Passende behandeling
“Al deze afwegingen hebben grote gevolgen, niet alleen op je lichaam maar ook op je gezin, je werk en de rest van je leven. Tegelijk is er veel onzekerheid over bijvoorbeeld je overlevingskansen”, zegt promovendus Haske van Veenendaal. Iedere patiënt maakt hierbij andere afwegingen. Iemand kan bijvoorbeeld vanuit religieus oogpunt geen behandeling willen, of net een bedrijf gestart hebben en daarom minder geneigd zijn een chemokuur te willen.
“Je moet als behandelaar dus te weten komen wat de voorkeuren van de patiënt zijn en je in zijn argumenten kunnen verplaatsen. Samen beslissen is een effectieve vorm van communicatie om met de zorgverlener en de patiënt tot de best passende beslissing te komen.”
Opleiding
In het Integraal Zorgakkoord (IZA) is afgesproken om vanaf 2025 samen beslissen in te bedden in de zorg en om daar ook op de geneeskunde en verpleegkundige opleiding meer aandacht aan te besteden. De literatuur laat zien dat de kwaliteit van de zorg verbetert en de tevredenheid van patiënten hoger ligt. Toch wordt samen beslissen in onvoldoende mate toegepast en het proefschrift laat zien dat er nog veel ruimte is voor verbetering. Voor zijn onderzoek nam Van Veenendaal onder meer ruim driehonderd consulten op en liet hij zorgverleners oefenen met trainingsacteurs die verschillende realistische scenario’s naspeelden.
Oncologie
Juist bij oncologische zorg is samen beslissen volgens de promovendus erg waardevol, vanwege de hoge onzekerheid en omdat je voor ingrijpende keuzes komt te staan waarin voorkeuren van patiënten en naasten bepalend zijn. Patiënten met kanker zijn extra kwetsbaar, wat een gelijkwaardige besluitvorming tussen arts en patiënt kan belemmeren.

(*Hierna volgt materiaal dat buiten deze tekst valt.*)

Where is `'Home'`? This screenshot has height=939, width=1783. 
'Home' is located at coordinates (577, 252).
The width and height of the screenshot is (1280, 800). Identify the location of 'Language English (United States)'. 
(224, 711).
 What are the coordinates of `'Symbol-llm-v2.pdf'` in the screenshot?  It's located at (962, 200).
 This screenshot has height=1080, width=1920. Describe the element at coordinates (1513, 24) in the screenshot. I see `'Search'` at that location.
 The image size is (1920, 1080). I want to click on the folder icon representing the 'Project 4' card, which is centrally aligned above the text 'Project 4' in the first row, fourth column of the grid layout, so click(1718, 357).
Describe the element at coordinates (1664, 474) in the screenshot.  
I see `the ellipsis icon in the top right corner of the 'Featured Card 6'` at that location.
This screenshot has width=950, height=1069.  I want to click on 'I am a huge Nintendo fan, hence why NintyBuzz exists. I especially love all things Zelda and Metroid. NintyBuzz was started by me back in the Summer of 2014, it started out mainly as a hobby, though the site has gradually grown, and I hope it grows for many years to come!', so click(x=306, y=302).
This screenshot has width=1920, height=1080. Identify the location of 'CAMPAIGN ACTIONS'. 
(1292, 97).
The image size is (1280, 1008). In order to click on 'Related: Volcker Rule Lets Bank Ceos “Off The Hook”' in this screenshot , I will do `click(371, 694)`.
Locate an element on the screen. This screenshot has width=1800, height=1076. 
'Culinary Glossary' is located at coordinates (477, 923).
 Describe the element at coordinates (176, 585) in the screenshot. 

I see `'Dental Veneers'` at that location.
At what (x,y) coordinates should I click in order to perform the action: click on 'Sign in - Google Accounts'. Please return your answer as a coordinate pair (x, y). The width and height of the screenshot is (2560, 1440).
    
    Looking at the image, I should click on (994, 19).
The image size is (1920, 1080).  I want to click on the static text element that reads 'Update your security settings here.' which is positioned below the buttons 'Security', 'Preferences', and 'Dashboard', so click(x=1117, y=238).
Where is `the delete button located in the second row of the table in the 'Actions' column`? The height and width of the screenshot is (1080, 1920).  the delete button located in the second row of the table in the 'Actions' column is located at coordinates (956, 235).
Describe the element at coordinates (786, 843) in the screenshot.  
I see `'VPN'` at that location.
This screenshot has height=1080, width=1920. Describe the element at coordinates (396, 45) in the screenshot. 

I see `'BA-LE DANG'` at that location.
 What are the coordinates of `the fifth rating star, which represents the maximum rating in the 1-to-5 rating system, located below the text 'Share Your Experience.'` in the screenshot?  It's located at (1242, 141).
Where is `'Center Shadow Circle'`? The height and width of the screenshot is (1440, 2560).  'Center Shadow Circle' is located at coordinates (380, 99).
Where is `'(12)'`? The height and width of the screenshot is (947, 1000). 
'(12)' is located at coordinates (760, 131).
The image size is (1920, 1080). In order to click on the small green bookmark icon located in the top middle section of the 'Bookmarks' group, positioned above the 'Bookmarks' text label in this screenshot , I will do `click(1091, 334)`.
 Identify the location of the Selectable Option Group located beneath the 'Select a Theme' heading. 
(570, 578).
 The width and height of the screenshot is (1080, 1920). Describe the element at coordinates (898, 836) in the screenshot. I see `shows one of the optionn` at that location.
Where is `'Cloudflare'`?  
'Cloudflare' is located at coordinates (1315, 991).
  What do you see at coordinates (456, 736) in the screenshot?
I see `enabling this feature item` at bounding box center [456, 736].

“Zo was er een consult waar een Chinese vrouw de diagnose borstkanker kreeg. Ze was in paniek en riep steeds ‘borst weg’. De chirurg dacht dat de patiënt daarmee aangaf een amputatie van de borst te willen. Pas in een volgend gesprek met de verpleegkundige waar haar zoon bij was, kwam door een vraag van hem de mogelijkheid tot een borstsparende operatie op tafel. De operatie was toen al gepland en gelukkig kon dit worden hersteld. Dat laat zien dat je als zorgverlener heel vaardig moet zijn in het omgaan met die kwetsbaarheid.”
De geluidsopnamen van consulten werden ook besproken met de zorgverleners. Iets wat artsen volgens Van Veenendaal als erg leerzaam ervoeren. “Zo was er een chirurg die de neiging had om erg sturend te zijn. Toen hij met zijn eigen citaten werd geconfronteerd, kon hij zijn eigen woorden eerst niet geloven en het was voor de arts echt een eyeopener.”
Dat verkrijgen van inzicht in je eigen blinde vlek is een voorwaarde om te kunnen leren. Veel zorgverleners zijn onbewust onbekwaam. Verder bleek dat artsen het moeilijk vinden om de optie van niet behandelen bespreekbaar te maken, terwijl patiënten dit vaak ook willen weten. Dit werd daarom ook geoefend met de acteurs om de optie ter sprake te kunnen brengen.
Werkdruk
Zorgverleners vreesden dat samen beslissen hun meer tijd zou kosten, terwijl de werkdruk in de zorg toch al hoog ligt. Toch blijkt uit het onderzoek van Van Veenendaal zelf en uit een systematic review die hij uitvoerde, dat er geen significant verschil was in consultduur. “Samen beslissen hoeft dus niet meer tijd te kosten. Wel moeten zorgverleners dit nu vaak nog tegen de stroom in doen, want het systeem werkt niet mee. Ik zou het mooi vinden als clinici de leiding nemen in het implementeren van samen beslissen door dit de kern van hun vak te maken. Clinici worden gelukkiger en de gezondheidszorg wordt niet alleen minder complex, maar ook minder gebaseerd op wantrouwen.”